Recently, the High Court and Supreme Court Judges (Salaries and Conditions of Service) Amendment Bill, 2021 was introduced in Lok Sabha.

  • The Bill seeks to amend the High Court Judges (Salaries and Conditions of Service) Act, 1954, and the Supreme Court Judges (Salaries and Conditions of Service) Act, 1958.

Key Points

  • About the Bill:
    • It seeks to bring clarity on when Supreme Court and High Court judges are entitled to an additional quantum of pension or family pension on attaining a certain age.
    • The Bill clarifies that the increase in pension of retired judges which come after attaining a certain age shall be implemented from the first day of the month in which they complete the age specified and not from the first day of his entering the age specified.
  • Current Provisions:
    • The High Court Judges (Salaries and Conditions of Service) Act, 1954, and the Supreme Court Judges (Salaries and Conditions of Service) Act, 1958 regulate the salaries and conditions of service of the judges of High Courts and the Supreme Court of India.
    • Through the High Court and Supreme Court Judges (Salaries and Conditions of Service) Amendment Act, 2009, section 16B and section 17B were respectively inserted (in the 1954 Act and 1958 Act).
      • The 2009 act aims to provide that every retired Judge or after his death, the family will be entitled to an additional quantum of pension or family pension in accordance with the scale specified therein.
    • Accordingly, the additional quantum of pension to retired Judges of the High Court and Supreme Court is being sanctioned on completing the age of 80 years, 85 years, 90 years, 95 years and 100 years, as the case may be.
      • The additional quantum increases with age (from 20% to 100% of the pension or family pension).

High Court Judges

  • Article 217 of the Constitution: It states that the Judge of a High Court shall be appointed by the President in consultation with the Chief Justice of India (CJI), the Governor of the State.
    • In the case of appointment of a Judge other than the Chief Justice, the Chief Justice of the High Court is consulted.
    • The high court judge retires at the age of 62 years.
  • Consultation Process: High Court judges are recommended by a Collegium comprising the CJI and two senior-most judges.
    • The proposal, however, is initiated by the Chief Justice of the High Court concerned in consultation with two senior-most colleagues.
    • The recommendation is sent to the Chief Minister, who advises the Governor to send the proposal to the Union Law Minister.
    • The Chief Justice of India would, in consultation with the two senior most Judges of the Supreme Court, form his opinion in regard to a person to be recommended for appointment to the High Court.

Supreme Court Judges

  • Article 124 of the Constitution:
    • The Chief Justice of India (CJI) and the Judges of the Supreme Court are appointed by the President under clause (2) of Article 124.
    • Supreme Court Judges retire upon attaining the age of 65 years.
    • The CJI is appointed by the President after consultation with such judges of the Supreme Court and high courts as he deems necessary.
    • The other judges are appointed by the President after consultation with the CJI and such other judges of the Supreme Court and the high courts as he deems necessary.
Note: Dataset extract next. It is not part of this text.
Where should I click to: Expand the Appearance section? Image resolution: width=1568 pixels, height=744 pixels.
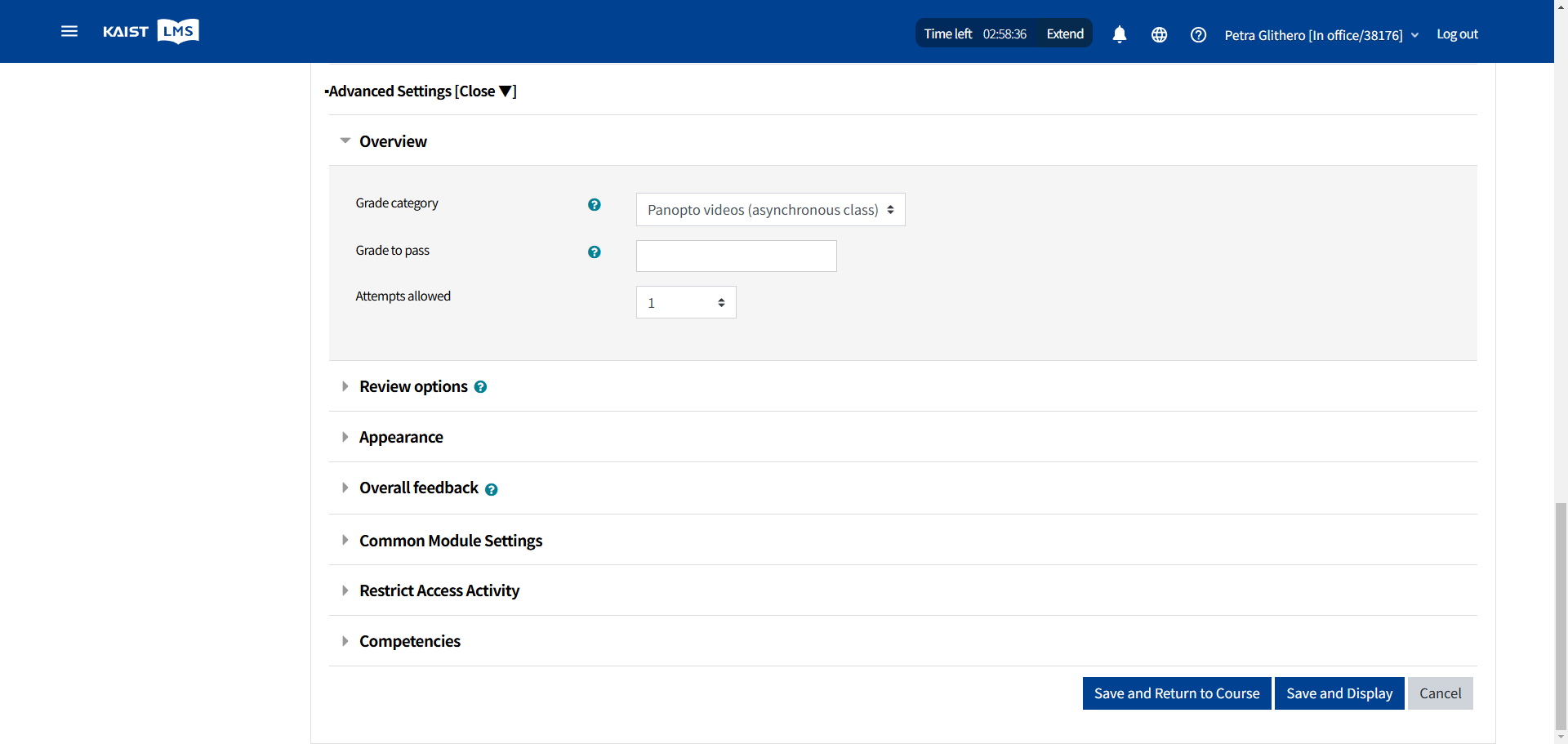tap(400, 437)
The consultation with the chief justice is obligatory in the case of appointment of a judge other than the Chief justice.
      • The SC collegium is headed by the CJI and comprises four other senior most judges of the court.
  • Appointment of Chief Justice from 1950 to 1973:
    • The practice has been to appoint the senior most judge of the Supreme Court as the chief justice of India. This established convention was violated in 1973 when A N Ray was appointed as the Chief Justice of India by superseding three senior judges. Again in 1977, M U Beg was appointed as the chief justice of India by superseding the then senior-most judge.
    • This discretion of the government was curtailed by the Supreme Court in the Second Judges Case (1993), in which the Supreme Court ruled that the senior most judge of the Supreme Court should alone be appointed to the office of the Chief Justice of India.